» WHAT YOU ARE ASKED TO DO:
Which lines of the data include the string "agent"? List them all.

++++++++++

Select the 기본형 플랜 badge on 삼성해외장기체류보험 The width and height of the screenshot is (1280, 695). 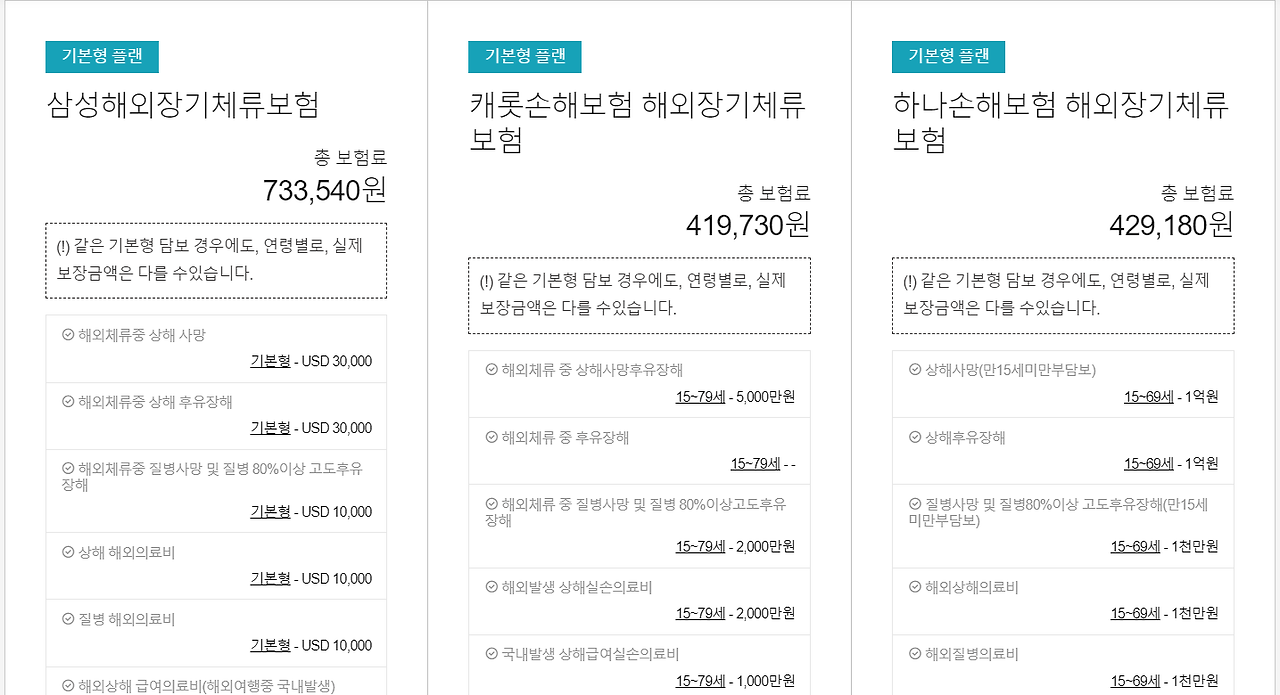(x=103, y=57)
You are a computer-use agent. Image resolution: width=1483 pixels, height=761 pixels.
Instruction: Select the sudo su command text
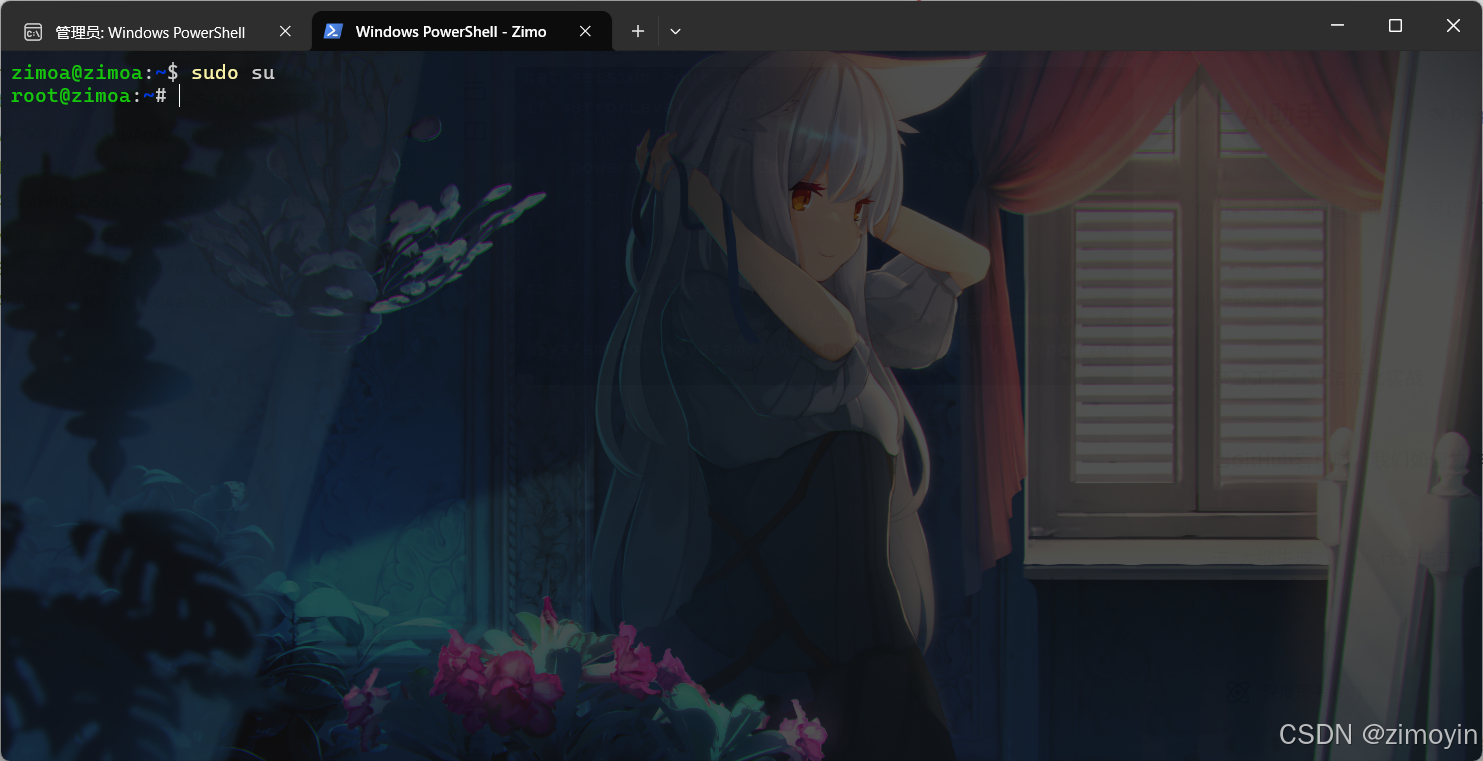tap(233, 72)
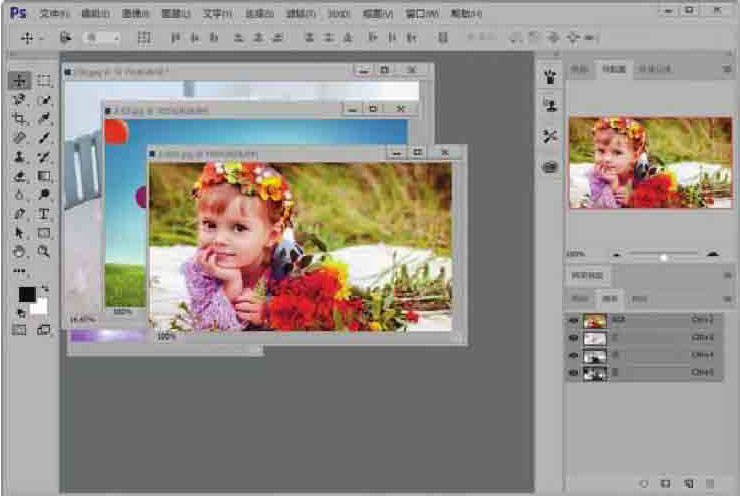
Task: Select the Hand tool
Action: 19,252
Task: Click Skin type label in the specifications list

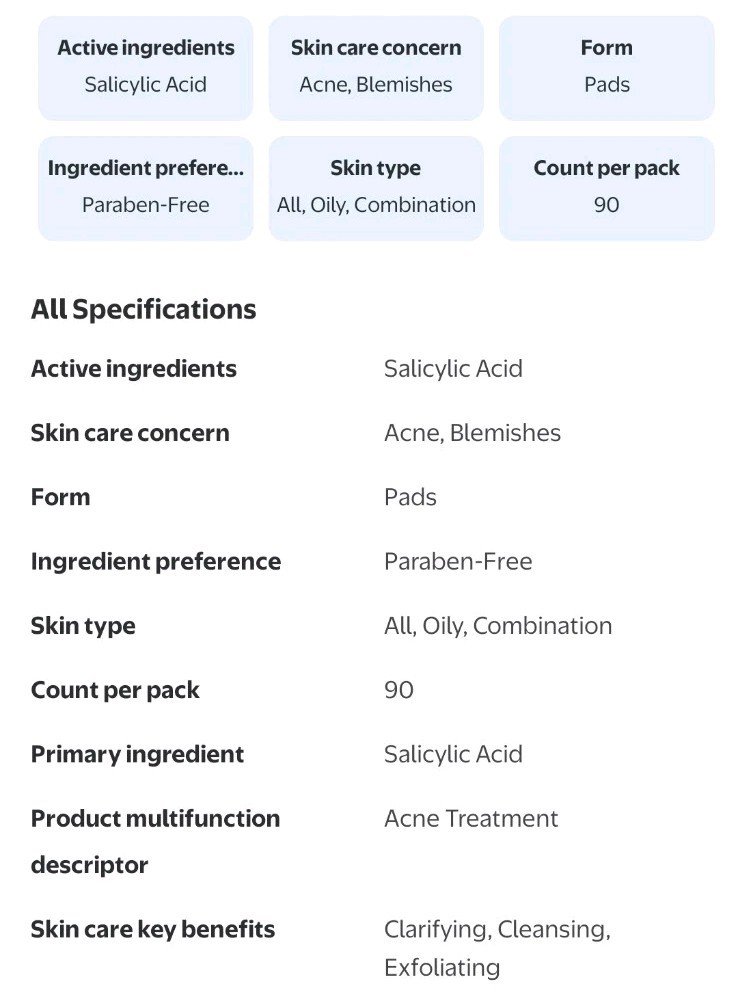Action: tap(83, 626)
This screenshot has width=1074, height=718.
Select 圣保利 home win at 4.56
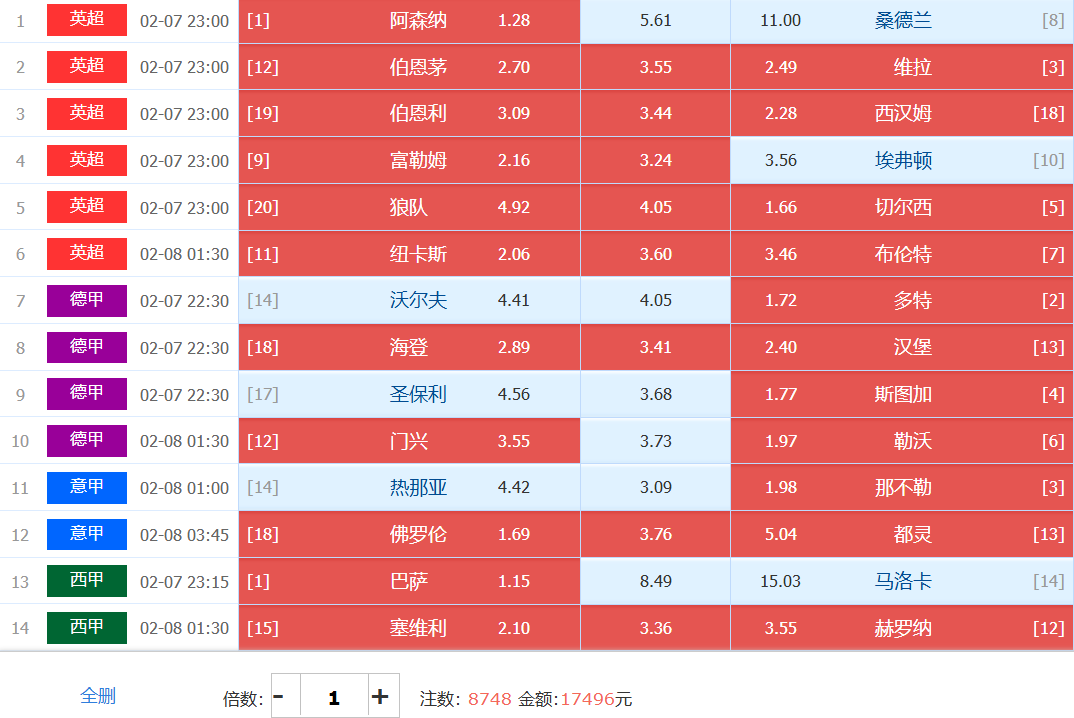[408, 395]
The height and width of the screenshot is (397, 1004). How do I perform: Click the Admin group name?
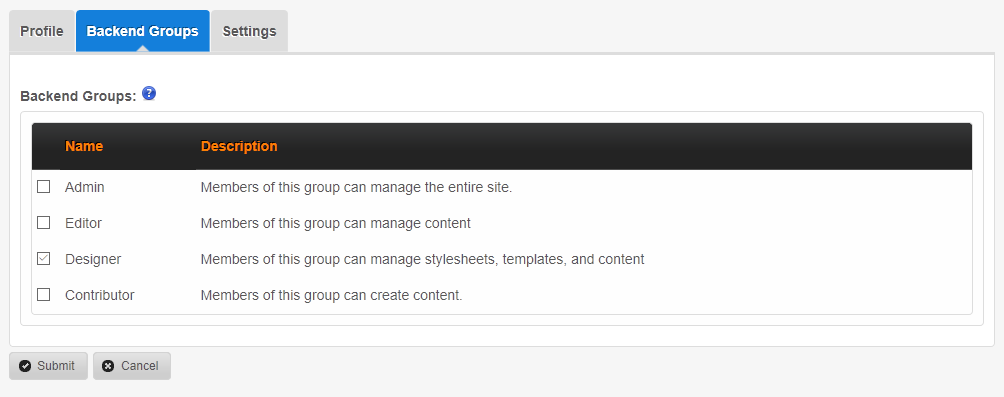85,188
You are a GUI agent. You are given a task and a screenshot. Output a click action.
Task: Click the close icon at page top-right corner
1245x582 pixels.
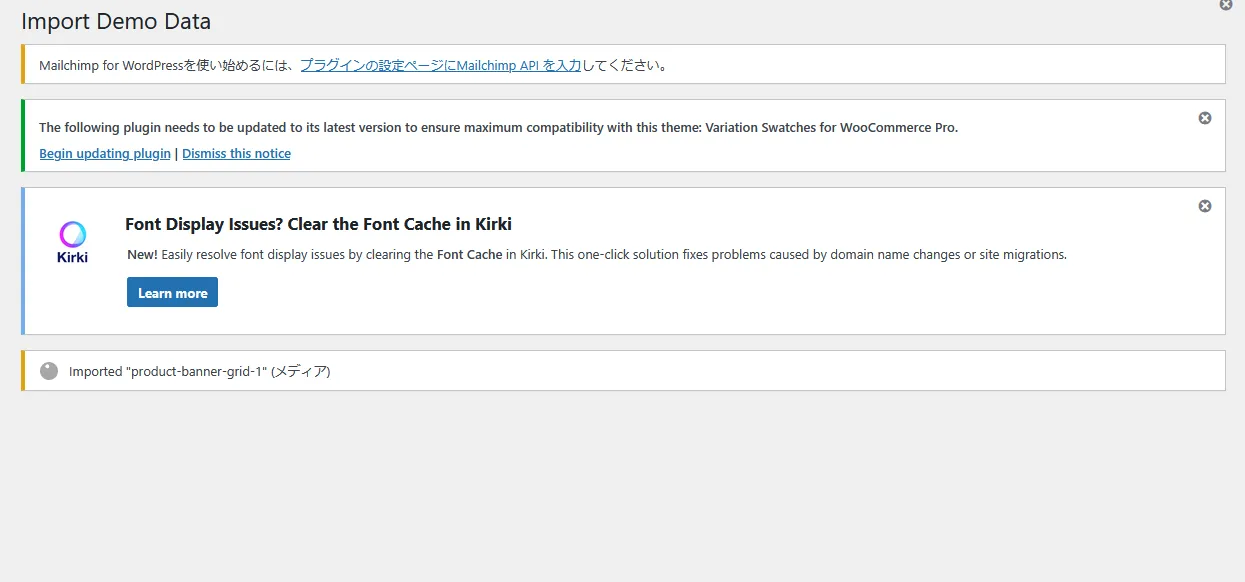1226,5
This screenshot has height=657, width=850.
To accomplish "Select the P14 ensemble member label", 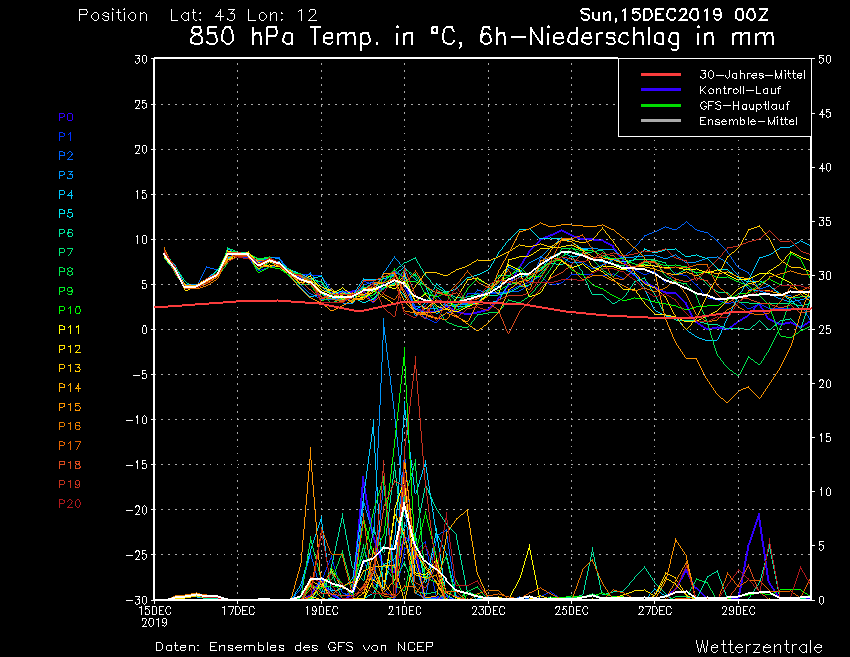I will 69,387.
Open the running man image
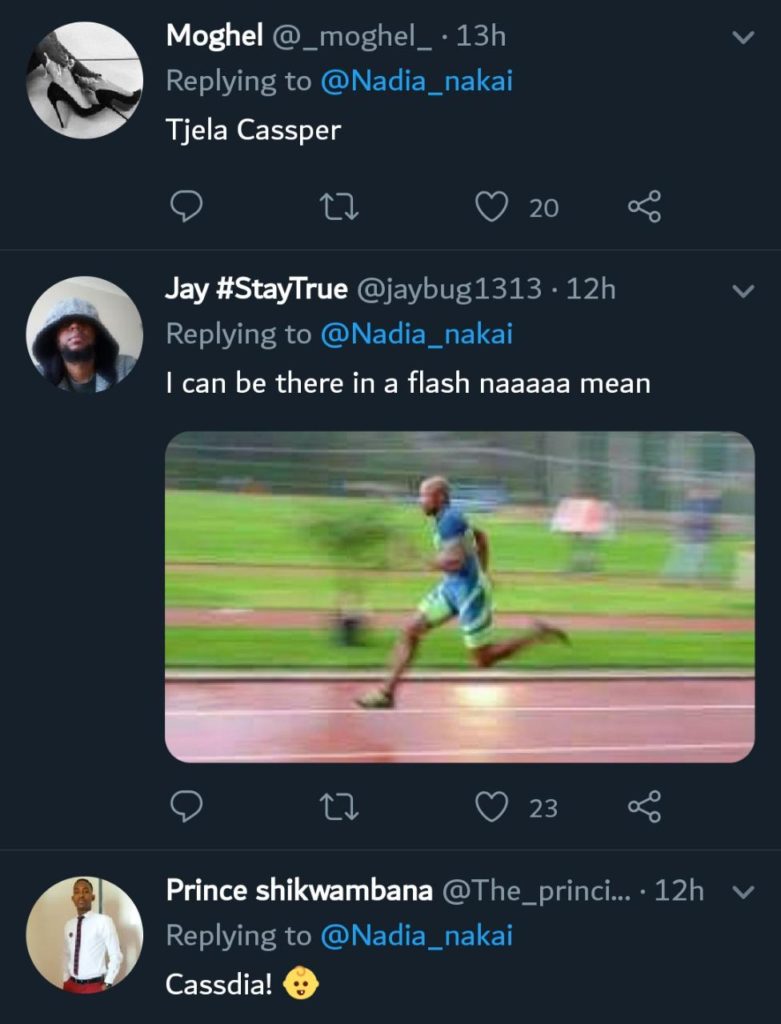Screen dimensions: 781x1024 tap(459, 597)
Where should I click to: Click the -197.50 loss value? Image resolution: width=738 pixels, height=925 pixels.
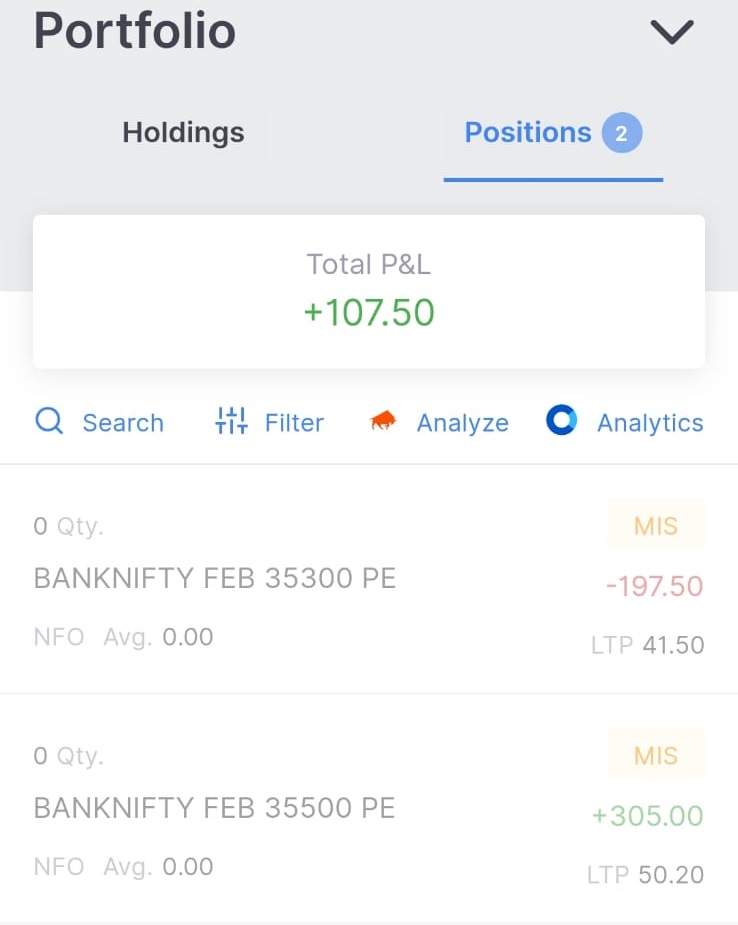pyautogui.click(x=654, y=586)
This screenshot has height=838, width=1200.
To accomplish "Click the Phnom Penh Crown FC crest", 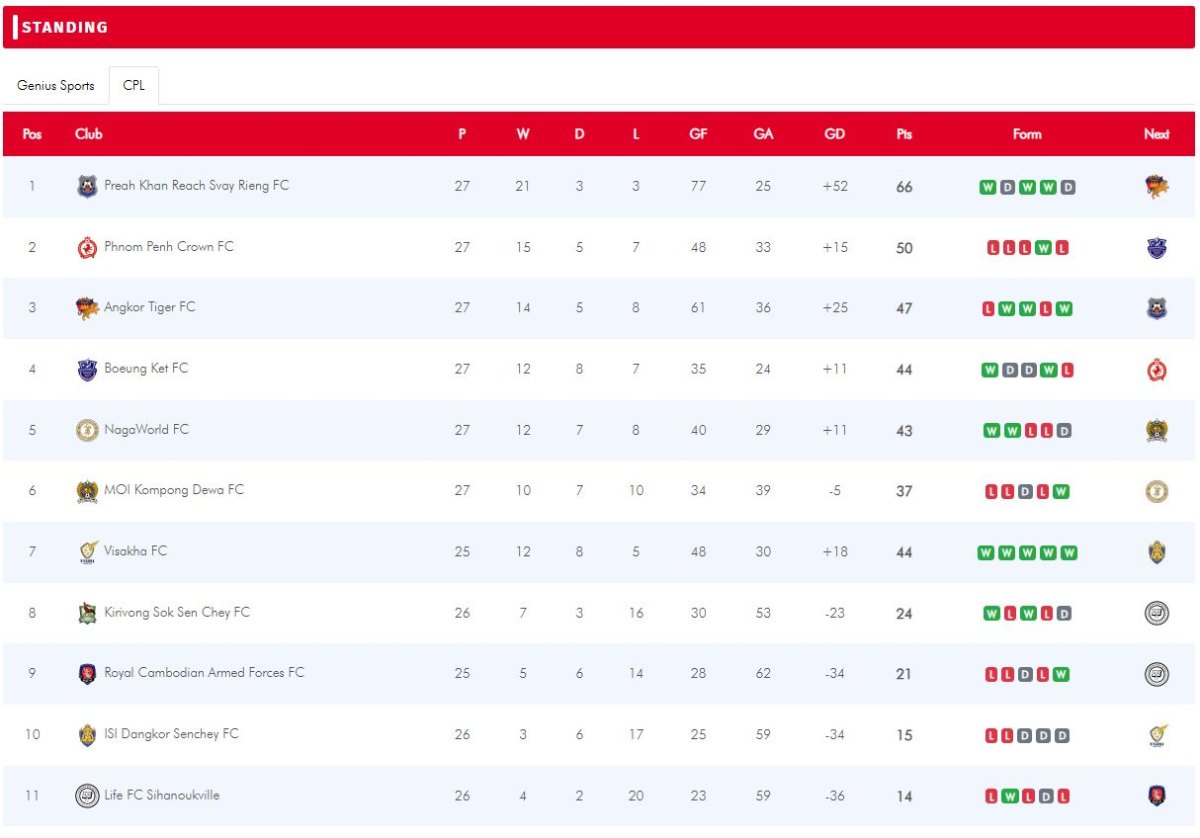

++++++++++

» EXERCISE RESPONSE:
You are a computer-use agent. Image resolution: width=1483 pixels, height=761 pixels.
You are a GUI agent. You are given a task and a screenshot. Output a click action.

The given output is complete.